It’s the image of a newly forming planetary system. We’re seeing the protoplanetary disk around a newborn star. The dark ovals in the picture are lanes where planets have swept up gas and debris to make themselves. If we were to witness the birth of our own Solar System, more than 4.5 billion years ago, it might look very similar. And it’s not an image we could obtain in visible light: only by using millimeter- and submillimeter-wave light (on the border between infrared and microwaves) can we see this system. We have never before witnessed a newborn planetary system in this much detail, and that’s where the beauty comes from. As I wrote in The Daily Beast,
Humans are cosmic mayflies. Our lives come and go quickly, only offering us glimpses of the slow evolution of the Universe. Human history is measured in centuries, while the birth and death of stars and planets take place over millions and billions of years.

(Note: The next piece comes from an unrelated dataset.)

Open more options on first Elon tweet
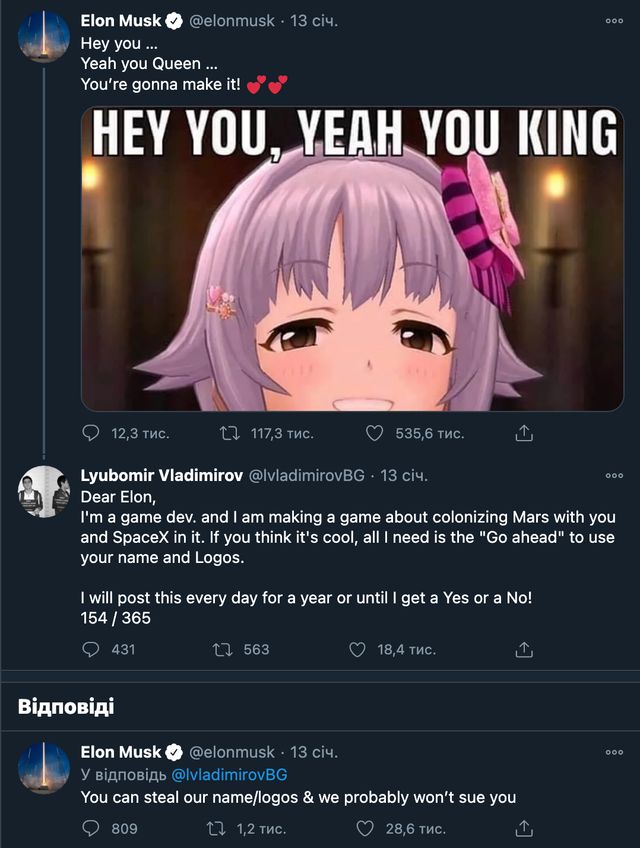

For that reason, we will never see the formation of another solar system unfold before our eyes. Instead, astronomers hope to observe planet formation in all its stages, each marking a phase in star and planet birth. That tells us not just the story of other star systems, but offers a glimpse into our own deep history, the one we can never see. [Read more...]
(Unfortunately, an editor decided to use an artist’s impression to start the article, which is really a poor choice given that my whole article was about the real astronomical image. The real image is included later of course, but anyone reading the story might get the idea that the artist’s painting is what I’m writing about.)